• EXERCISE OBJECTIVE
Pick out every line in the rows below that contains the string "height". Case counts.

• DATA LINES
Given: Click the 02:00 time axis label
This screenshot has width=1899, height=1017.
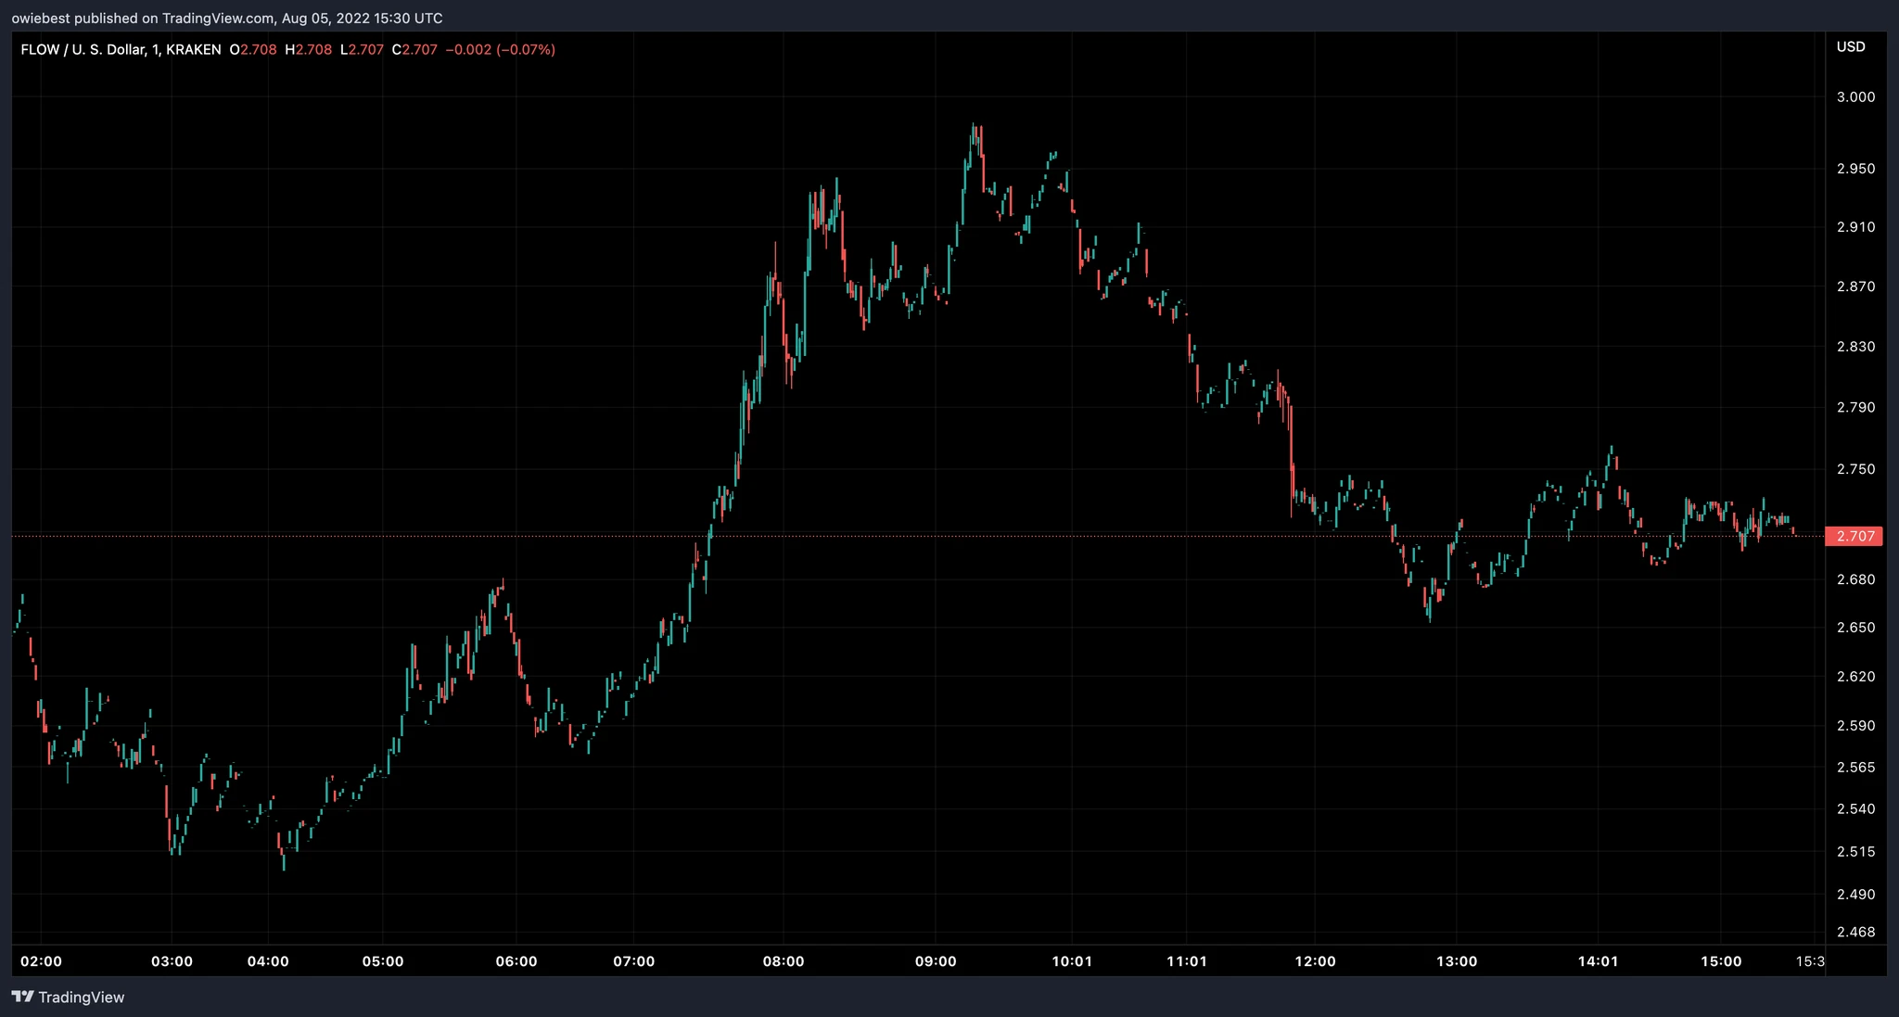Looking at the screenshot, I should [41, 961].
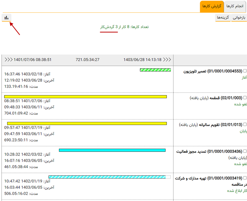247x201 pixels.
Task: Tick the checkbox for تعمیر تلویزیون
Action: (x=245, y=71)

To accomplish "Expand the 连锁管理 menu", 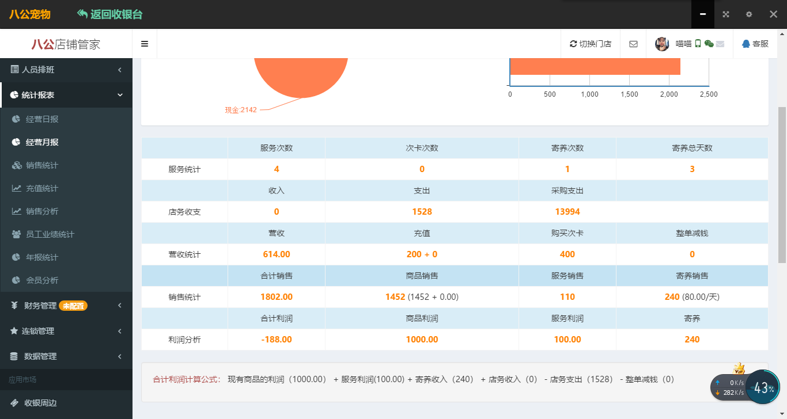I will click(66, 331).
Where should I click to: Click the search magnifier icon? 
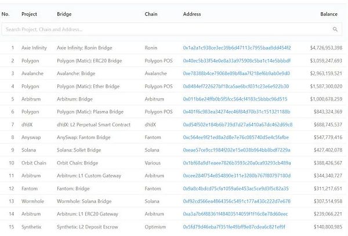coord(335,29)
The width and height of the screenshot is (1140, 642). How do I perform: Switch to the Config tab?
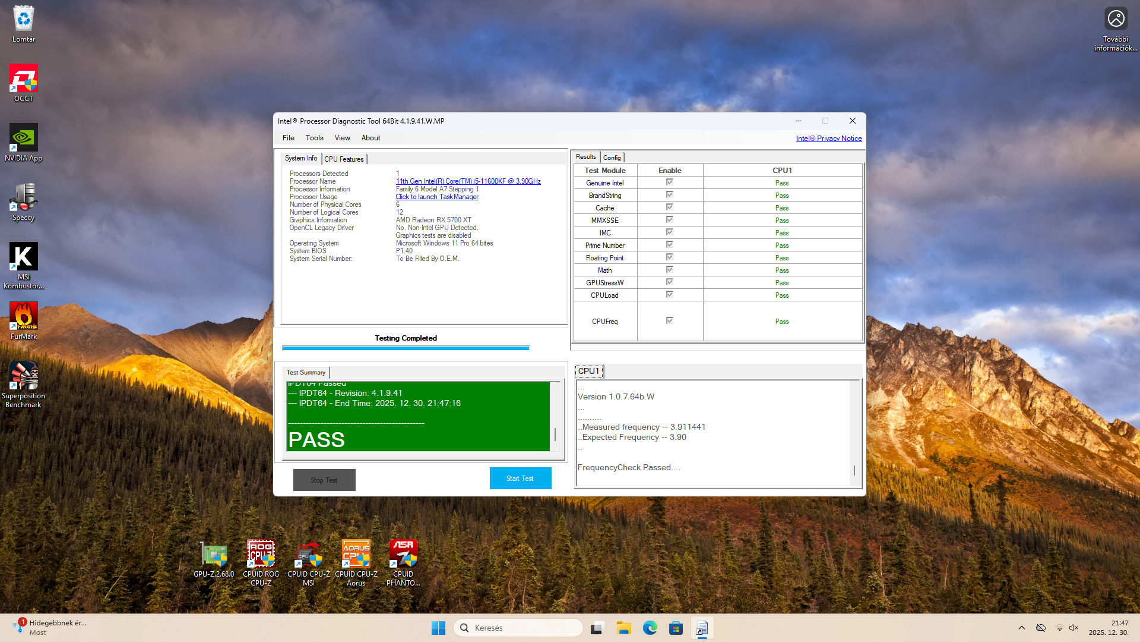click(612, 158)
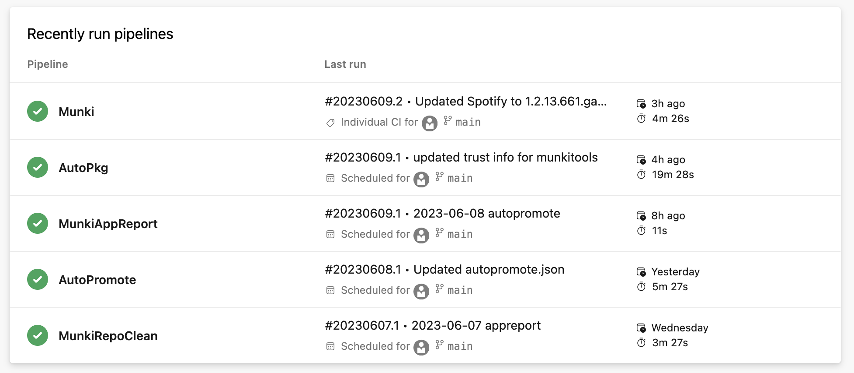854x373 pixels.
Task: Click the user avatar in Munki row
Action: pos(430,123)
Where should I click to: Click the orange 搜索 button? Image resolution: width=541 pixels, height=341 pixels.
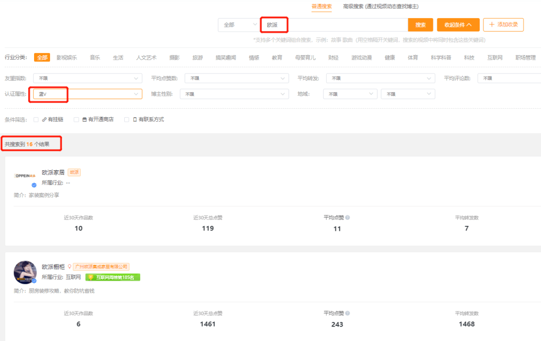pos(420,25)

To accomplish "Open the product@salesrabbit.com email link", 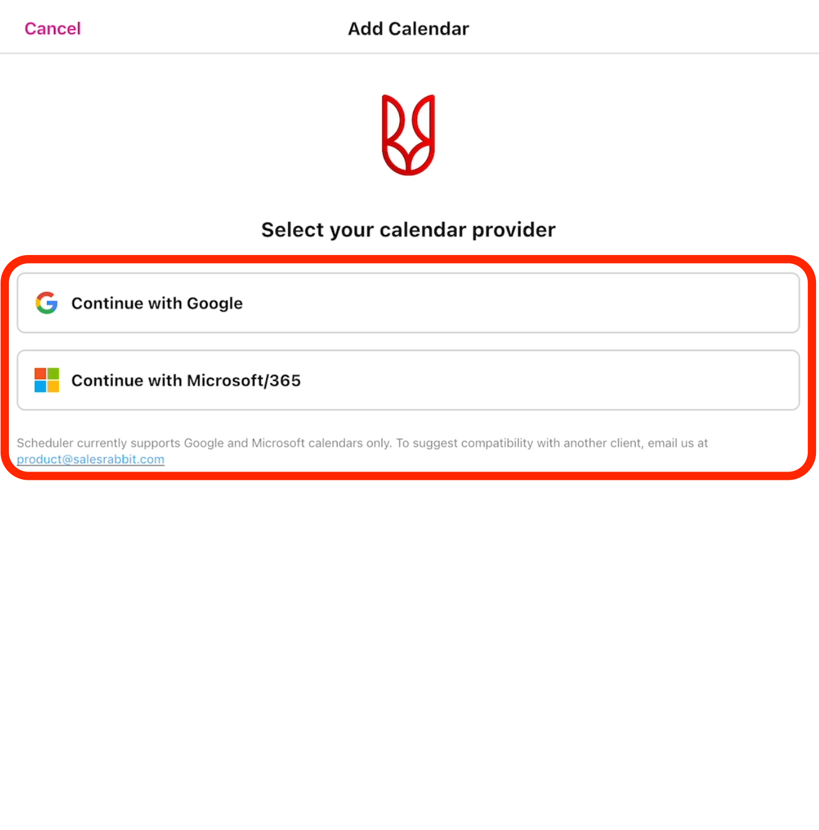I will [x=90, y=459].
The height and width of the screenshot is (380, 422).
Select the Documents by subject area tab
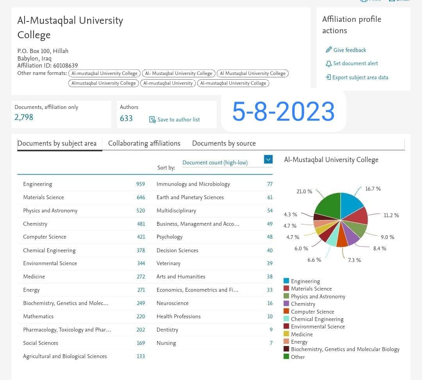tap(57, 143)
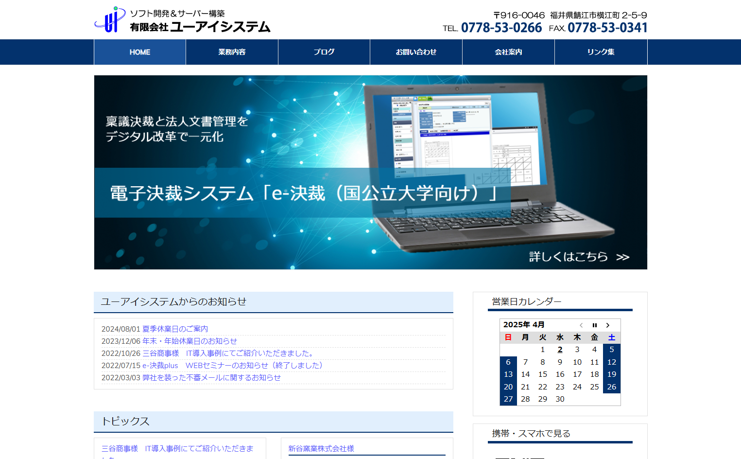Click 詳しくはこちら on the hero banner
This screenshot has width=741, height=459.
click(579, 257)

• SOLUTION
This screenshot has width=1899, height=1017.
The width and height of the screenshot is (1140, 642). How do I perform: Switch to the Config tab?
Where should I click to: Click the orange 搜索 button? Image resolution: width=541 pixels, height=341 pixels.
The height and width of the screenshot is (380, 422).
This screenshot has width=741, height=459.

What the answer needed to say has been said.